Molecular basis for the specific recognition of the metazoan cyclic GMP-AMP by the innate immune adaptor protein STING

Abstract

Cyclic GMP-AMP containing a unique combination of mixed phosphodiester linkages (2'3'-cGAMP) is an endogenous second messenger molecule that activates the type-I IFN pathway upon binding to the homodimer of the adaptor protein STING on the surface of endoplasmic reticulum membrane. However, the preferential binding of the asymmetric ligand 2'3'-cGAMP to the symmetric dimer of STING represents a physicochemical enigma. Here we show that 2'3'-cGAMP, but not its linkage isomers, adopts an organized free-ligand conformation that resembles the STING-bound conformation and pays low entropy and enthalpy costs in converting into the active conformation. Our results demonstrate that analyses of free-ligand conformations can be as important as analyses of protein conformations in understanding protein-ligand interactions.

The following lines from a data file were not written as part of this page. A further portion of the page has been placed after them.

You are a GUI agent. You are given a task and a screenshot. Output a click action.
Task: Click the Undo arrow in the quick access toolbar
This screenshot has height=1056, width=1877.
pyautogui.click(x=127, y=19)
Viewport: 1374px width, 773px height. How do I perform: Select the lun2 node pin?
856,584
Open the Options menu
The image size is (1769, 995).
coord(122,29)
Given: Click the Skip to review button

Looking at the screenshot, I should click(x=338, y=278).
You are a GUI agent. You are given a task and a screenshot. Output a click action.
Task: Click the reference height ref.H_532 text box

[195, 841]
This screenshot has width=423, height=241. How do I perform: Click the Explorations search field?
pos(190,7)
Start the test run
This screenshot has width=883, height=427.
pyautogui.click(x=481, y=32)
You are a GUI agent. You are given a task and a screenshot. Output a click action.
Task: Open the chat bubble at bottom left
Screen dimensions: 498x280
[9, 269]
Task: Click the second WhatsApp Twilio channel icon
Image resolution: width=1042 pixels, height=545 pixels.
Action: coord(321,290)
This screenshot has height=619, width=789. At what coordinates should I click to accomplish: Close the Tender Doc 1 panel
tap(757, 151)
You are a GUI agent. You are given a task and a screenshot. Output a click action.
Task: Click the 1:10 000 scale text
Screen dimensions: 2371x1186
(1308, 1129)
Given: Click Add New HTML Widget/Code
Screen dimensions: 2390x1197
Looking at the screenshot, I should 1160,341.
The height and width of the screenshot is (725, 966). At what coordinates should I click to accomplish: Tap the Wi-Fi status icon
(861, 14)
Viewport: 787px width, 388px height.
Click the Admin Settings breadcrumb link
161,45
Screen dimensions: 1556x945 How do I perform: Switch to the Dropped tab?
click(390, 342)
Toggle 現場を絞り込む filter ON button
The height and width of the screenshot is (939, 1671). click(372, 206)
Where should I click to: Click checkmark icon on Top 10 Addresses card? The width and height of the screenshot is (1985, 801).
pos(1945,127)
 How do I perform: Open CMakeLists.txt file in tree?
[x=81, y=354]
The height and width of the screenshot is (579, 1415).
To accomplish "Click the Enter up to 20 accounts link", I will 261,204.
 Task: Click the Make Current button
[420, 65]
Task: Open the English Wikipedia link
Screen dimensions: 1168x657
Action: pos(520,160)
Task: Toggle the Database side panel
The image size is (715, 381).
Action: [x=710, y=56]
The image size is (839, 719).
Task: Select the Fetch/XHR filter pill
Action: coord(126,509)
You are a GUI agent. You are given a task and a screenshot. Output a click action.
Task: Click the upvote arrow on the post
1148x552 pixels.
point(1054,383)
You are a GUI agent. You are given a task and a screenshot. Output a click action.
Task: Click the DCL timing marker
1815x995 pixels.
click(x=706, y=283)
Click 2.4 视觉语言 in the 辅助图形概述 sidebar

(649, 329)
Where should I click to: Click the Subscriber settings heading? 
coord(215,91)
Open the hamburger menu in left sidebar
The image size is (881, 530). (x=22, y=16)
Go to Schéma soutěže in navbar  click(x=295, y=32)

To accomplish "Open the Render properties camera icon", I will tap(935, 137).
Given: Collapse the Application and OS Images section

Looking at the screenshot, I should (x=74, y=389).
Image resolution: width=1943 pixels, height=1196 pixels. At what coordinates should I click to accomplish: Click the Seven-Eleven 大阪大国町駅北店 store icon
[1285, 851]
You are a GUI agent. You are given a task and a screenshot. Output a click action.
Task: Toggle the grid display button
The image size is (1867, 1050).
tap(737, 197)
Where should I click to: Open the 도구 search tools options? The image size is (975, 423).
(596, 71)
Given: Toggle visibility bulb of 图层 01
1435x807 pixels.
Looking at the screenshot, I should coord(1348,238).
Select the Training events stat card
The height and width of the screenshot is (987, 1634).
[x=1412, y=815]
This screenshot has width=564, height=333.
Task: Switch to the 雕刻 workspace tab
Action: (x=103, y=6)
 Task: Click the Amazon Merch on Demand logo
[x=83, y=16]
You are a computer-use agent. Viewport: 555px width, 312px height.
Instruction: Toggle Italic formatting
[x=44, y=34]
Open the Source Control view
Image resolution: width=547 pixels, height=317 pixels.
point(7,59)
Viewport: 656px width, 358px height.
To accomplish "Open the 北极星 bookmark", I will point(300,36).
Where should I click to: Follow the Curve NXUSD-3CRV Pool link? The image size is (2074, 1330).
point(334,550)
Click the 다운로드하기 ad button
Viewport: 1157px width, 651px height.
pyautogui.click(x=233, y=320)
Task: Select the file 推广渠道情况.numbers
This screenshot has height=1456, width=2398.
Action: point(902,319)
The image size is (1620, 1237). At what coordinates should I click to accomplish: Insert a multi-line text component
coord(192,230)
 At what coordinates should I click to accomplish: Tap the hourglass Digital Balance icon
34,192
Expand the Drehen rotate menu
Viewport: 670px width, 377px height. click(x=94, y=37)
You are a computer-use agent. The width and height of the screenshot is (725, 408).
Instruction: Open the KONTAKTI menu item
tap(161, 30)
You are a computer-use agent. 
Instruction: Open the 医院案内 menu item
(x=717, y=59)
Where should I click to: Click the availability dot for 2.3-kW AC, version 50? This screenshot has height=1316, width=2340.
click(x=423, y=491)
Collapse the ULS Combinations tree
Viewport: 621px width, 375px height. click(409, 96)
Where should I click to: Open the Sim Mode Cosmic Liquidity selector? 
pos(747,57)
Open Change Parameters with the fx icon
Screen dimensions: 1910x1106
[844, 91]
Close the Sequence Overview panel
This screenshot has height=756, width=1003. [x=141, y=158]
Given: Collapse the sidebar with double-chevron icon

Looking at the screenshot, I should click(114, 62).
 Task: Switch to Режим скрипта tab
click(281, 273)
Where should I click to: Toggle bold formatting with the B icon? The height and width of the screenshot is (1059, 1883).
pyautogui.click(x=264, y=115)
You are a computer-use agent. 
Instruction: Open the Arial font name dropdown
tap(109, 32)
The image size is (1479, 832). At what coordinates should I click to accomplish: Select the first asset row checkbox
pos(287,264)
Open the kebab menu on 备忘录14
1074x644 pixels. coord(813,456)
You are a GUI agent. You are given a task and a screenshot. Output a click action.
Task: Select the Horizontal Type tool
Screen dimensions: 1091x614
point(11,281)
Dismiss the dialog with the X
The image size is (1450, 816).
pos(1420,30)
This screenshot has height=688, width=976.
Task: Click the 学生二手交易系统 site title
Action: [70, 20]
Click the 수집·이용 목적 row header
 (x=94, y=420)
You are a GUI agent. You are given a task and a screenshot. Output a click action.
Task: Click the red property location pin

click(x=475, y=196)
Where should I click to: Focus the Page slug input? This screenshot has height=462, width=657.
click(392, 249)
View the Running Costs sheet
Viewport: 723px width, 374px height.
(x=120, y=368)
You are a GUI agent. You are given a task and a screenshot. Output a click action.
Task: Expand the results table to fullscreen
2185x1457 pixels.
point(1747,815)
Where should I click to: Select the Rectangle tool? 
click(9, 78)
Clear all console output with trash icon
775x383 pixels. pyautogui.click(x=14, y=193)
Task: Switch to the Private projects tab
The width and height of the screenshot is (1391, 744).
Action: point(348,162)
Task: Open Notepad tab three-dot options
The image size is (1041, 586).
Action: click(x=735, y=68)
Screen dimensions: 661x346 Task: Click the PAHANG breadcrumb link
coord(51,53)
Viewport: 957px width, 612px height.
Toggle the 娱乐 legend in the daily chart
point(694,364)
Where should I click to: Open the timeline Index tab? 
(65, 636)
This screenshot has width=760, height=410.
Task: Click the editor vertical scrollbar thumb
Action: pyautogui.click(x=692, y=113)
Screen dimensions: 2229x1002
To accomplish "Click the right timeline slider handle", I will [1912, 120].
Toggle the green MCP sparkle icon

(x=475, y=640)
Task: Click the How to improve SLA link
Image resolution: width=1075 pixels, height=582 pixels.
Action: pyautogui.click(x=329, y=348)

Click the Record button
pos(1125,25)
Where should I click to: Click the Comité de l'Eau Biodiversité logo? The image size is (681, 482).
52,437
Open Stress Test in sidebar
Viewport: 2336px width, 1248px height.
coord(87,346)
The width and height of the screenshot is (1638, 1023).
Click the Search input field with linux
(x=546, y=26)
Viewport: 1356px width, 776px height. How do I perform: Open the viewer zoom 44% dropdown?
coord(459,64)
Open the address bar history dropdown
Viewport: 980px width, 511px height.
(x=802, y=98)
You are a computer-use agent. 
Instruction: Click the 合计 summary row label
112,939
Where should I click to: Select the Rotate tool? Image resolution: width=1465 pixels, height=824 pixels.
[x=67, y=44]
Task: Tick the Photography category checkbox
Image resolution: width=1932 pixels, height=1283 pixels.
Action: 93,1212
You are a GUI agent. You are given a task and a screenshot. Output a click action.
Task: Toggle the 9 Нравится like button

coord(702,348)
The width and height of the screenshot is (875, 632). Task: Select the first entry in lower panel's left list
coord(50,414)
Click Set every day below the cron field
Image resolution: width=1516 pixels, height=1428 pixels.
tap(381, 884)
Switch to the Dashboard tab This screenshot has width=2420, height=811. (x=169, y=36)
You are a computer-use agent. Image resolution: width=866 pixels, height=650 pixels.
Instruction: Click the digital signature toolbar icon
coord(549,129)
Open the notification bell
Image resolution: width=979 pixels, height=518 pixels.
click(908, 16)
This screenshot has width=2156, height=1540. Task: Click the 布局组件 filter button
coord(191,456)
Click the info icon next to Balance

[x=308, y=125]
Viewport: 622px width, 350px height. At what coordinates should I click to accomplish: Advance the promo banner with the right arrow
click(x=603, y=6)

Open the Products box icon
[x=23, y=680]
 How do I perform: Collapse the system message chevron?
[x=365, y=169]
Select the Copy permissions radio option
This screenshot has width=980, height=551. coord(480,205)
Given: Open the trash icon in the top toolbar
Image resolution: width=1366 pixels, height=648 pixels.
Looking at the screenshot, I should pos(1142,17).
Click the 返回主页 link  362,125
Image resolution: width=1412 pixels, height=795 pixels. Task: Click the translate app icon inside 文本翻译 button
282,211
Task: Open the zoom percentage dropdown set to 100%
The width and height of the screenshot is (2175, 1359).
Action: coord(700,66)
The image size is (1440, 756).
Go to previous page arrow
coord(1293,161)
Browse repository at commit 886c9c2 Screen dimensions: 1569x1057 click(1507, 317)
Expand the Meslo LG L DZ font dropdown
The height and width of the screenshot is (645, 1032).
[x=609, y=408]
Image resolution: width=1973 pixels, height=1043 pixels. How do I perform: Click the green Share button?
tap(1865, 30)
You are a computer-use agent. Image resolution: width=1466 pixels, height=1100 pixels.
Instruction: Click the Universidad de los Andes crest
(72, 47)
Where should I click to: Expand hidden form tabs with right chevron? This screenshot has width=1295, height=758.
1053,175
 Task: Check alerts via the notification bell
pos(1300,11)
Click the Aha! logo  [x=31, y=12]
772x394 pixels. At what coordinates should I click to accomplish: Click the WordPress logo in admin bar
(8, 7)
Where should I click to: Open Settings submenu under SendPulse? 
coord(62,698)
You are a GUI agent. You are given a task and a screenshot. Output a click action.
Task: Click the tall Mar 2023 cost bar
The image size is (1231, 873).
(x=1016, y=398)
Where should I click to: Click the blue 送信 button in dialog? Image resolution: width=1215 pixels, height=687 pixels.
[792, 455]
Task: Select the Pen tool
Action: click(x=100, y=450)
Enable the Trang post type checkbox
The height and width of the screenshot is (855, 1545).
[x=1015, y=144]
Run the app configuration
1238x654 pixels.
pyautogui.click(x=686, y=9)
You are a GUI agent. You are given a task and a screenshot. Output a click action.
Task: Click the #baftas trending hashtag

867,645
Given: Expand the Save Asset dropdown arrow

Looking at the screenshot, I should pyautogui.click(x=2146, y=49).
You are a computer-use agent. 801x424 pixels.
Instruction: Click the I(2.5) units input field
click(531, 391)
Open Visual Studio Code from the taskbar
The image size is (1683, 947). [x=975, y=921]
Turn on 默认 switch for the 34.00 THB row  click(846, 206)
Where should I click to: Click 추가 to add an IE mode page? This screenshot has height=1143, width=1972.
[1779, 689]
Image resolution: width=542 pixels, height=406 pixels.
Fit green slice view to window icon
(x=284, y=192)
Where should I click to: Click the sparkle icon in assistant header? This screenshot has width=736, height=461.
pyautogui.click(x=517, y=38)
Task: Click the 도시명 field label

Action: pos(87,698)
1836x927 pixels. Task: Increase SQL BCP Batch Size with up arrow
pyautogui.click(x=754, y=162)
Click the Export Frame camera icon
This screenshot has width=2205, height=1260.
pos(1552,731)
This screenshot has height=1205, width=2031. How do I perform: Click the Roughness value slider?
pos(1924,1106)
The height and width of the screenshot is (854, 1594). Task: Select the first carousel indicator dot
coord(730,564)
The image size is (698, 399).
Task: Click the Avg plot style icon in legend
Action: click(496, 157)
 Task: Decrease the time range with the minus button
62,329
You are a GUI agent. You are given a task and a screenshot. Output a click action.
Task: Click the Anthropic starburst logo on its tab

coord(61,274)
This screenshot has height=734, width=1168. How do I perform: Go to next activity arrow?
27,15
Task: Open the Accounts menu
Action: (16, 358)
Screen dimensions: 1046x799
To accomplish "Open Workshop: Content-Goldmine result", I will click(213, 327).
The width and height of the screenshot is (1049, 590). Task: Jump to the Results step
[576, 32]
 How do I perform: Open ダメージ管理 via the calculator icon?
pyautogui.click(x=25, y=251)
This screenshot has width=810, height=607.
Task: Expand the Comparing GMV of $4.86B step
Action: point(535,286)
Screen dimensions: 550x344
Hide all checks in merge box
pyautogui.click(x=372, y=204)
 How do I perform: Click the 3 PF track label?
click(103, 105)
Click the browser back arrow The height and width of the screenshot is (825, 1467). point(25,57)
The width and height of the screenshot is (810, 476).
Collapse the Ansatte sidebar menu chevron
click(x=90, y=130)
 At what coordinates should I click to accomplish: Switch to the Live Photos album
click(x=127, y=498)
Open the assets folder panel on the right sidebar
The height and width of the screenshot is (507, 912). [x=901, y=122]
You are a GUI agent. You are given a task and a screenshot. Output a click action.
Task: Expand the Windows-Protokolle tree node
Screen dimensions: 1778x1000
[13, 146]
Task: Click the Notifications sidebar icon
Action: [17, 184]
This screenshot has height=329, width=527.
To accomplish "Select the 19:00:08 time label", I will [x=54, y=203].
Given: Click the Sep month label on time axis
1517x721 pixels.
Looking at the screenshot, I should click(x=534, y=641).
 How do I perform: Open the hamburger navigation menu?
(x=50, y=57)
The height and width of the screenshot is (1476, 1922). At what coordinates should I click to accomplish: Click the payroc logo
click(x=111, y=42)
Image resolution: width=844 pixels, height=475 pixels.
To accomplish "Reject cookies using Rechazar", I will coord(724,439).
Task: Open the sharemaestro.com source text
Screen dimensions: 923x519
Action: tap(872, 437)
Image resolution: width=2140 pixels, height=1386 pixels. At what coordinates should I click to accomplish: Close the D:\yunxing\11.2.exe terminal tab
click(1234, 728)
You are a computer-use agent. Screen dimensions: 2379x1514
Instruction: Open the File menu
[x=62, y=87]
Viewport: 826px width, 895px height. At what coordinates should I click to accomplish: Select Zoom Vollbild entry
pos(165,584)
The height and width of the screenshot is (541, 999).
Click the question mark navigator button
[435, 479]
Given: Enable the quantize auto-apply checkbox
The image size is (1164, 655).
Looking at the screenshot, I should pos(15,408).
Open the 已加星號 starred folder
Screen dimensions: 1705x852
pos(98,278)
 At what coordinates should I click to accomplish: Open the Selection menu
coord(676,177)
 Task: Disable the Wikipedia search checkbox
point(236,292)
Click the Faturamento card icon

Keywords: STING; cGAMP; ligand conformation; phosphodiester linkage.

Fig. 1.

Structures of cyclic dinucleotides. cGAMP molecules are hybrid cyclic dinucleotides comprising a GMP and an AMP unit whereas c-di-GMP and c-di-AMP are homodimers of GMP and AMP, respectively. In contrast with the bacterial signaling molecules 3′3′-cGAMP, c-di-GMP, and c-di-AMP that contain a pair of homogeneous (3′→5′) phosphodiester linkages, the mammalian second messenger 2′3′-cGAMP contains unique G(2′→5′)/A(3′→5′) phosphodiester linkages.

Fig. 2.

Thermostabilization of STING by different cyclic dinucleotides. The melting curves of STING (10 μM) were recorded in the absence and presence of 100 μM cGAMP isomers or c-di-GMP. The T_m values (shown with 95% confidence intervals) were determined by fitting the data to a Boltzmann sigmoidal equation. Representative results of three independent experiments are shown.

Fig. 3.

Crystal structures of STING/2′3′-cGAMP complexes suggest that 2′3′-cGAMP and 3′2′-cGAMP would have the same binding interactions with STING. (A) 2′3′-cGAMP binds to STING in two alternative orientations with the two purine base groups placed at the same positions (PDB ID code 4KSY) (9). (B) Shuffling the guanine and adenine groups converts 2′3′-cGAMP into 3′2′-cGAMP.

Fig. 4.

STING binds to 2′3′-cGAMP and 3′2′-cGAMP with indistinguishable binding modes. (A) STING undergoes the same conformational change upon binding to 2′3′-cGAMP (green, PDB ID code 4KSY) (9) and 3′2′-cGAMP (yellow, PDB ID code 5BQX). (B) 2′3′-cGAMP (green) and 3′2′-cGAMP (yellow) bind to STING with nearly identical hydrogen bond networks.

Fig. 5.

Conformational analyses of the mammalian 2′3′-cGAMP molecule. 2′3′-cGAMP exists in (A) a set of organized conformations in solution, leading to (B) a closed equilibrium geometry that highly resembles (C) the STING-bound conformation.

Fig. 6.

Conformational analyses of the linkage isomer 3′2′-cGAMP. (A) 3′2′-cGAMP has high degrees of freedom as a free ligand with (B) an open equilibrium geometry that requires a large conformational change to bind to STING.

Fig. 7.

Conformational analyses of the linkage isomer 2′2′-cGAMP. The strong hydrogen bond network holds 2′2′-cGAMP in a closed conformation as a free ligand both (A) in gas phase and (B) in solution.